Let S be an ordinal and let R be the range set. Let W be the set of functions from S into R. Note that W is a product set, sometimes written RS. If x is an ordinal in S, there is a set of functions from the members of x into R, written Rx. Let U be the union over all these functions, for all x in S. In other words, U contains every function mapping any initial segment of S into R.
Assume there is a function g with domain U and range R. If e is an element of U, then e is really a function from an initial segment of S into R. If x bounds this initial segment, g(e) provides the "next" value, the image of x. Given such a g, there is a unique function f(S) into R, such that f is determined by g at each step.
To show uniqueness, let e and f differ on x, for x minimal. They cannot differ at x = 0, since f(0) is always equal to g(∅). Restrict e and f to the initial segment below x, and since they agree on everything below x, they become the same function; call it h. Now g(h) determines both e(x) and f(x), hence e(x) = f(x). This is a contradiction, hence the function determined by g, if it exists, is unique.
If there is an f, determined by g, for everything in x, we call this an x approximation. Suppose there is no g-compatible function mapping S into R, hence there is no S approximation. If there are lesser ordinals in x that also lack x approximations, choose the least of these and replace S with x. Now there is no map from S into R, although each ordinal in S can be mapped into R, consistent with g.
If S is the successor of T, f maps the members of T into R, and T can be mapped to g(f(members(T))), thus extending f to the last ordinal T. If S is a limit ordinal, let f be the union of f(T) over all the ordinals T in S. This union is well defined, because functions always agree on their intersection. We proved this earlier; the g-compatible function on a common domain is unique. Each new ordinal T extends the function further, and when all the ordinals are taken together, the composite function maps all of S into R, and is compatible with g.
This completes the construction of f from its recursive definition, at least through the members of S. The function exists, as a set and as a formula.
Note that S could be any well ordered set, since such a set is isomorphic to an ordinal.
In some cases we would like to extend induction or recursion up through all the ordinals. Since the class of ordinals is not a set, we must think of g as a formula, rather than a function.
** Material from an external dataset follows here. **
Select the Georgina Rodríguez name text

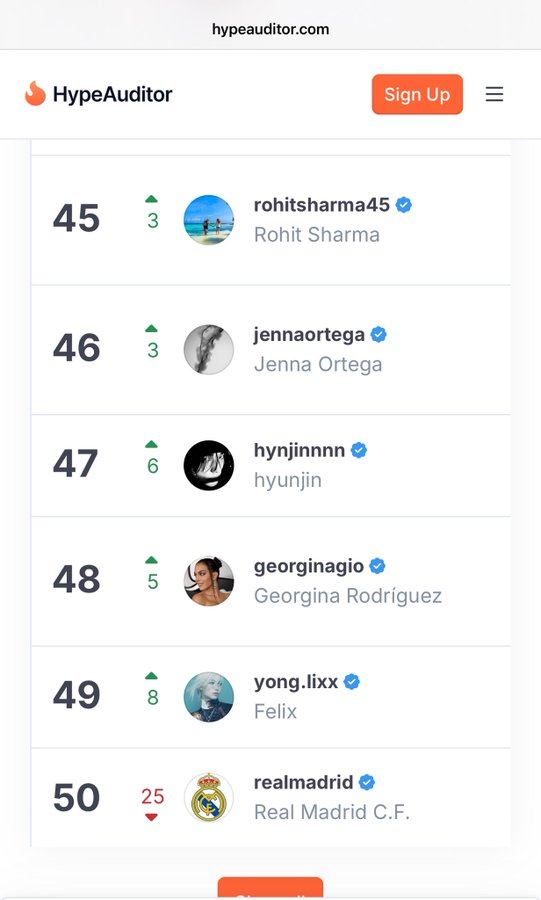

Given a map f from an ordinal S into some set R, the formula g(f,y) is satisfied by exactly one set y in our universe, and that should be the image of S. (Note that the new set y may not lie in R, but we can always bring y in and create a new range set by replacement.)
The proof is almost self-evident. The function exists for any ordinal S, as described above, and is unique on that ordinal. If we derive f for a larger ordinal T, and restrict it to S, we must get the same function f(S) back again. Thus f is well defined on all the ordinals, and agrees with g at each step.
If the range set R is well ordered, g need not be a function. Instead of forcing a unique y such that g(f,y) is true, assume there is at least one y in R such that g(f,y) is true. We can replace g with h, where h asserts g(f,y) and y ≤ z whenever g(f,z). In other words, h selects the least y satisfying g, and h becomes a function that implements the recursive step. We can build f from h, and it will be compatible with g.
This is sometimes called recursion with choice, because the axiom of choice ensures a well ordering on any set, including R.